Copy each line of the data below, character for character.

▬▬▬

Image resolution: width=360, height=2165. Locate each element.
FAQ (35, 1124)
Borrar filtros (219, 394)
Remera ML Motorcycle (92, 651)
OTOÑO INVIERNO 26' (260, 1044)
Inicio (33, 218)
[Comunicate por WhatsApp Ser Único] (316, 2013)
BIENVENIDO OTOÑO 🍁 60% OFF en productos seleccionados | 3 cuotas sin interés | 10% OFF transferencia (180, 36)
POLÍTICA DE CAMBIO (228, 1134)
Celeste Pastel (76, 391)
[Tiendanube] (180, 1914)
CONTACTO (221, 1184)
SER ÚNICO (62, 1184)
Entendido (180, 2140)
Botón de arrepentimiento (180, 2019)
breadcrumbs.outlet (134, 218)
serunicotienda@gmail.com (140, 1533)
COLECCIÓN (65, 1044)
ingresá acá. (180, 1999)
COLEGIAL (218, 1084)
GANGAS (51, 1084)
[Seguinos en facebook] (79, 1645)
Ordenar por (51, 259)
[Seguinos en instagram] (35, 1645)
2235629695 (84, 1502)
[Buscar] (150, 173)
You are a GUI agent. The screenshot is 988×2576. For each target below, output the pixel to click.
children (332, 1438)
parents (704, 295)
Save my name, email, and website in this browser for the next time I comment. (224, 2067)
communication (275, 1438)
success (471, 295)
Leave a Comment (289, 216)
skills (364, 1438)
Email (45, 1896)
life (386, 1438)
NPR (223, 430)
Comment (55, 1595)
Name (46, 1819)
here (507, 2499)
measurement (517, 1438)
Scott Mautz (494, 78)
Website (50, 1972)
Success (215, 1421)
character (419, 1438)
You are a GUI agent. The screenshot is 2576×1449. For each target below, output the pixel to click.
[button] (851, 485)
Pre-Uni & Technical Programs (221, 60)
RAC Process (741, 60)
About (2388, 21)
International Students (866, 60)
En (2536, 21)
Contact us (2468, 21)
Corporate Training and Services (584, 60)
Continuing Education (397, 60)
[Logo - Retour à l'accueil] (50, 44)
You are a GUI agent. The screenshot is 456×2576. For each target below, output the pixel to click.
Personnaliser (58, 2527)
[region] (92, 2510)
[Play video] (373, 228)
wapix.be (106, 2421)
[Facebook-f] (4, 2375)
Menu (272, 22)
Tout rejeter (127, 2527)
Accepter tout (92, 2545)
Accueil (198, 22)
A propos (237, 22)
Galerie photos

▬▬▬

- [Result of the exercise]
Image resolution: width=360, height=2165. Locate each element.
FAQ (35, 1124)
Borrar filtros (219, 394)
Remera ML Motorcycle (92, 651)
OTOÑO INVIERNO 26' (260, 1044)
Inicio (33, 218)
[Comunicate por WhatsApp Ser Único] (316, 2013)
BIENVENIDO OTOÑO 🍁 60% OFF en productos seleccionados | 3 cuotas sin interés | 10% OFF transferencia (180, 36)
POLÍTICA DE CAMBIO (228, 1134)
Celeste Pastel (76, 391)
[Tiendanube] (180, 1914)
CONTACTO (221, 1184)
SER ÚNICO (62, 1184)
Entendido (180, 2140)
Botón de arrepentimiento (180, 2019)
breadcrumbs.outlet (134, 218)
serunicotienda@gmail.com (140, 1533)
COLECCIÓN (65, 1044)
ingresá acá. (180, 1999)
COLEGIAL (218, 1084)
GANGAS (51, 1084)
[Seguinos en facebook] (79, 1645)
Ordenar por (51, 259)
[Seguinos en instagram] (35, 1645)
2235629695 (84, 1502)
[Buscar] (150, 173)
You are a GUI agent. The screenshot is 988×2576. For each target below, output the pixel to click.
children (332, 1438)
parents (704, 295)
Save my name, email, and website in this browser for the next time I comment. (224, 2067)
communication (275, 1438)
success (471, 295)
Leave a Comment (289, 216)
skills (364, 1438)
Email (45, 1896)
life (386, 1438)
NPR (223, 430)
Comment (55, 1595)
Name (46, 1819)
here (507, 2499)
measurement (517, 1438)
Scott Mautz (494, 78)
Website (50, 1972)
Success (215, 1421)
character (419, 1438)
You are a GUI agent. The screenshot is 2576×1449. For each target below, output the pixel to click.
[button] (851, 485)
Pre-Uni & Technical Programs (221, 60)
RAC Process (741, 60)
About (2388, 21)
International Students (866, 60)
En (2536, 21)
Contact us (2468, 21)
Corporate Training and Services (584, 60)
Continuing Education (397, 60)
[Logo - Retour à l'accueil] (50, 44)
You are a GUI agent. The screenshot is 456×2576. For each target below, output the pixel to click.
Personnaliser (58, 2527)
[region] (92, 2510)
[Play video] (373, 228)
wapix.be (106, 2421)
[Facebook-f] (4, 2375)
Menu (272, 22)
Tout rejeter (127, 2527)
Accepter tout (92, 2545)
Accueil (198, 22)
A propos (237, 22)
Galerie photos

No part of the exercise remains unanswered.